Researchers Nyla Branscombe from the University of Kansas and Catherine Haslam from the University of Queensland collaborated with lead author Jolanda Jetten on experiments that explored the importance of group membership to a person’s self-esteem.

Their subject group included school children, the elderly, and formerly homeless people from several countries. They found that people who belonged to several groups, regardless of what these groups were–had higher self-esteem. The only caveat was that these people needed to see the groups they were a part of to contribute to their sense of who they are—in other words, these groups offer a sense of identity along with belonging. Most interesting was the finding that having many friends did not correlate with higher self-esteem like being a part of several groups did. Apparently being a part of a group does more for our sense of self than just our interpersonal relationships do. So much for the old belief that having many friends makes us well-adjusted and raises our self-esteem.

According to the researchers, group membership offers people meaning, connection, support and a sense of control over their lives.
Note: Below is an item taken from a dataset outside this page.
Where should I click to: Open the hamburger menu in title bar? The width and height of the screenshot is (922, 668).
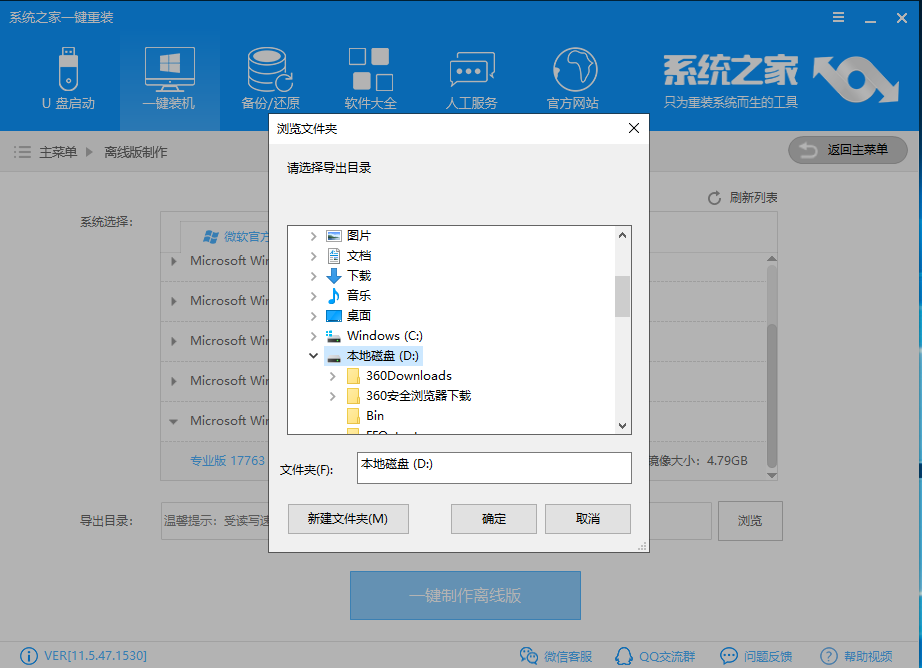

Certainly helps to explain how important group identity is to a developing adolescent and why kids will gravitate to ANY group, even one that is seen negatively, rather than risking having no association or identity.

This also defines an old belief that somehow self-esteem is something we just possess or not. The good news is that anyone can raise theirs by seeking out groups that offer them something valuable and actively participating in them. It has been shown in previous studies that people who feel a part of something larger live happier, healthier lives than those who are isolated. Makes a lot of sense.

All this points to the importance for anyone in any relationship stage to stay connected to others outside of your primary relationship and family. Peer networks that grow from work relationships, shared passions, places of worship, community causes, or anything that brings people together and helps unite them is good for us. It appears that old adage has real wisdom—“No man is an island.”